Capellan: Der Termin war wohl mit Bedacht gewählt. Am Mittwoch verbot Innenminister Otto Schily den sogenannten Kalifatstaat, jene radikal-islamische Organisation, deren Chef, Metin Kaplan, in Haft sitzt und schnellstmöglich ausgewiesen werden soll. Möglich wurde dieser von vielen geforderte Schritt durch die erst Anfang des Monats in Kraft getretene Streichung des Religionsprivilegs aus dem Vereinsgesetz - das war Teil des Sicherheitspaketes eins -. Heute nun, wenn im Bundestag über das zweite Antiterrorgesetz abgestimmt wird, kann Schily auch auf diesen Erfolg verweisen. Jetzt geht es dem Minister vor allem darum, Befugnisse der Geheimdienste auszuweiten. Sie sollen z.B. Kontobewegungen vornehmen oder Telefonate auch ohne richterliche Anordnung abhören können.
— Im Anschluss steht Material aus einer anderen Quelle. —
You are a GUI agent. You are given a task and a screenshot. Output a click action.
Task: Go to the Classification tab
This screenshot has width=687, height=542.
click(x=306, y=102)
Dagegen laufen Bürgerrechtler Sturm, aber auch der Deutsche Richterbund - deren Vorsitzender Geert Mackenroth warnte gestern hier im Deutschlandfunk davor, die Zuständigkeiten von Ermittlern und Justiz zu verwischen: "Wir haben keine klare Trennung mehr zwischen Ermittlungsbehörden auf der einen Seite und Justiz auf der anderen Seite. Das ist unsere Befürchtung, dass die bisher so schönen und klaren rechtsstaatlichen Konturen verwischt werden, und ich betone, wir haben keine generelle Notstandslage, und wir hätten eigentlich auch Zeit, das sorgfältig zu diskutieren. Justiz behindert keine effektive Polizeiarbeit, keine effektive Ermittlungsarbeit, sondern Justiz sichert rechtsstaatliche Ermittlungsarbeit und rechtsstaatliche Strafverfolgung." Das war Geert Mackenroth gestern im Deutschlandfunk und nun in diesem Programm Fritz-Rudolf Körper, Sozialdemokrat und parlamentarischer Staatssekretär im Innenministerium. Guten Morgen, Herr Körper.

14.12.2001
    Körper: Guten Morgen, Herr Capellan.

    Capellan: Herr Körper, haben Sie offenbar doch Sorgen, dass die Justiz die Ermittlungen generell behindern bzw. verzögern könnte oder warum sind die Erweiterungen der Befugnisse der Dienste notwendig?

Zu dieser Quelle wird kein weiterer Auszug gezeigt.